Lot do Seattle był znośny, pomijając fakt płacenia za bagaż i dodatkowo nadbagaż, który wynosił 2kg oraz godzinne siedzenie w samolocie na pasie startowym. Wychodzę z samolotu patrzę na tabliczkę baggage claim i idę w jej stronę już z oddali zauważyłam moją host mom i siostrę. Drogę z lotniska do domu pokonałyśmy w niecałą godzinę, już od pierwszej chwili Washington zrobił na mnie wielkie wrażenie. Dom jest prześliczny, w liście napisali mi, że to mały domek, a dla mnie jest wielki, a o terenie wokół domu już nie wspomnę. Mój pokój jest duży, mam niebieskie ściany i dwa łóżka mogę spać na górze lub na dole, rozpakowałam już swoje rzeczy i najważniejsze jest Internet! Niesamowite uczucie rozmawiać z mamą i siostrą, które są na drugim końcu świata, tęsknie za wami! Valerie przygotowała pyszną kolację(nie jedzą w fast foodach) no i obiecany tort urodziny, który smakuje doskonale z kulką lodów waniliowych, zaśpiewali mi happy birthday, zdmuchnęłam świeczki i dostałam śliczną kartkę i kartę abym mogła dzwonić do Polski. Jutro mamy jechać rozglądnąć się za telefonem, odwiedzić bank i może wybiorę się gdzieś z Chloe i jej znajomymi. Jestem tu dopiero jeden dzień, a naprawdę czuję się jak w domu i zaczynam się przyzwyczajać, że do domu wrócę za 10 miesięcy. Postaram się niedługo zgrać zdjęcia i je wrzucę bo teraz nie mam za bardzo kiedy bo nie chcę spędzać całego dnia przed komputerem. Zapomniałam napisać, że dostałam od nich zegarek do pokoju, słowniki które przydadzą się do szkoły oraz jakieś balsamy do ciała i sole do kąpieli.

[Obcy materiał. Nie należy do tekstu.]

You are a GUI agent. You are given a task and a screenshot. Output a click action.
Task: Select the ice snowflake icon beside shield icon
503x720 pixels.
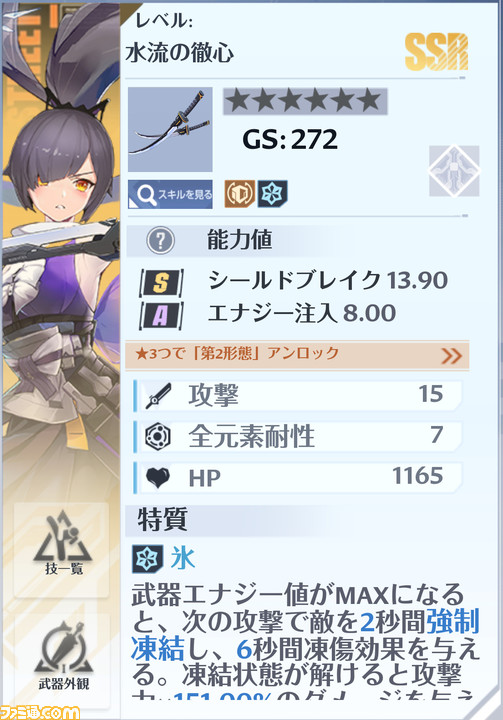pos(272,193)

Jeszcze raz dziękuję wszystkim za życzenia i przepraszam, że na razie nie odpisuję, ale nie mam kiedy! Najbardziej mnie dobija ta różnica czasowa, u mnie jest prawie 20,a w Polsce 5 rano. Zbieram się i idę spać bo kilka nieprzespanych nocy i zmiana czasu robi swoje.

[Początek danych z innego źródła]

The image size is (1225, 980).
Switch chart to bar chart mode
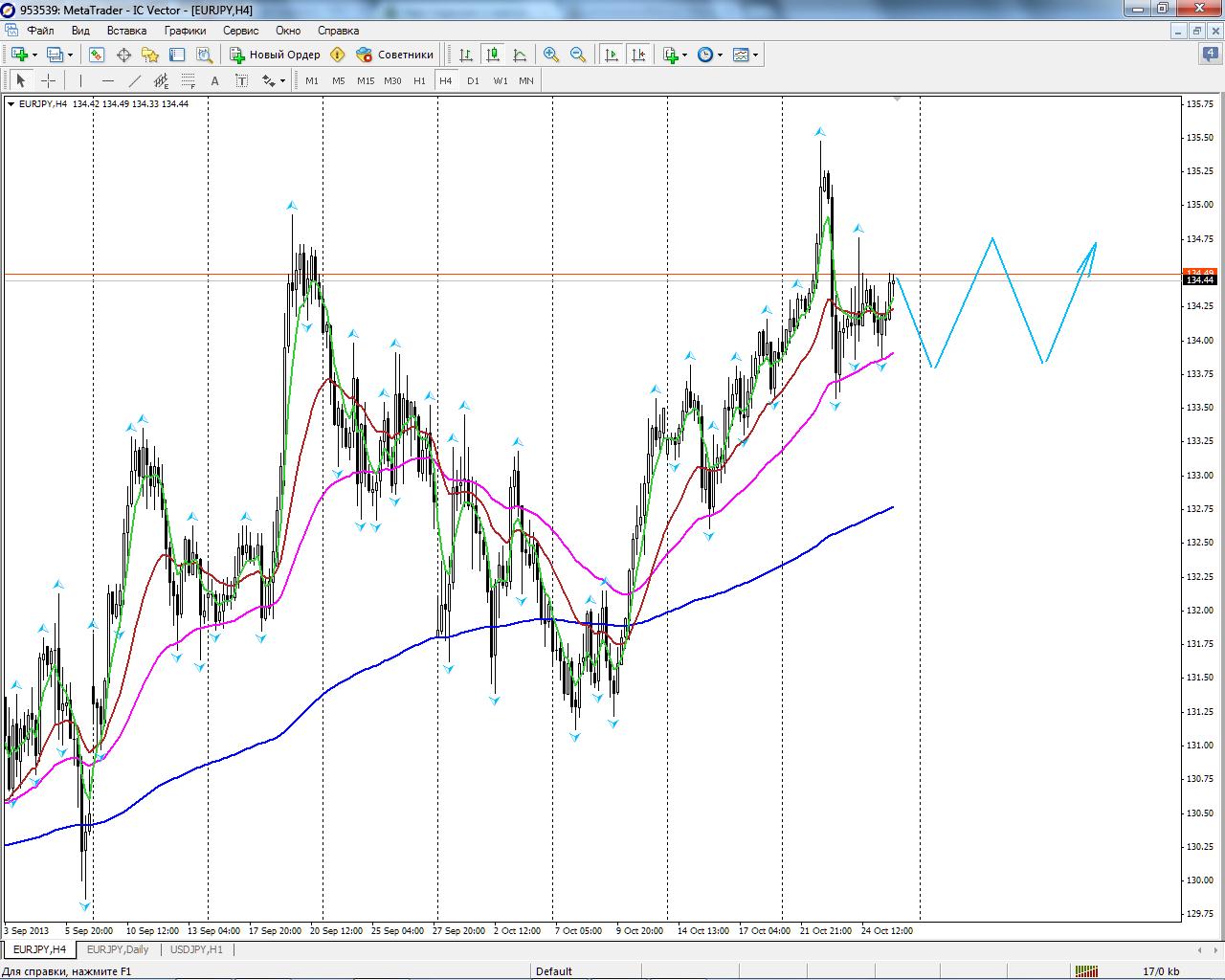coord(466,55)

poniedziałek, 10 sierpnia 2009

To już jutro!

To już jutro! Dzień na, który tak długo czekałam. Walizka oczywiście jeszcze nie jest spakowana do końca, a w moim pokoju panuje wielki bałagan. W ogóle nie odczuwam tego, że wyjeżdżam na 10 miesięcy to takie niewiarygodne. Ostatni tydzień to były ciągłe pożegnania (oj było trochę łez). Dziękuję za wszystkie prezenty(które będą mi o was przypominały) i słowa. Dostałam ślicznego misia z piękną dedykacją , którą ułożyła moja najbardziej kreatywna siostra na świecie razem z mamą!
Wierzę, że to będzie wspaniały rok, który wiele zmieni w moim życiu. Jeszcze raz dziękuję wszystkim, którzy są ze mną i mnie wspierają! Dziękuję mojej najwspanialszej mamie na świecie bo dzięki niej mogę spełnić swoje marzenie. Na pewno będę za wami bardzo tęsknić, ale wbrew pozorom to tylko 10 miesięcy, które szybko zlecą. Do usłyszenia wkrótce już z USA.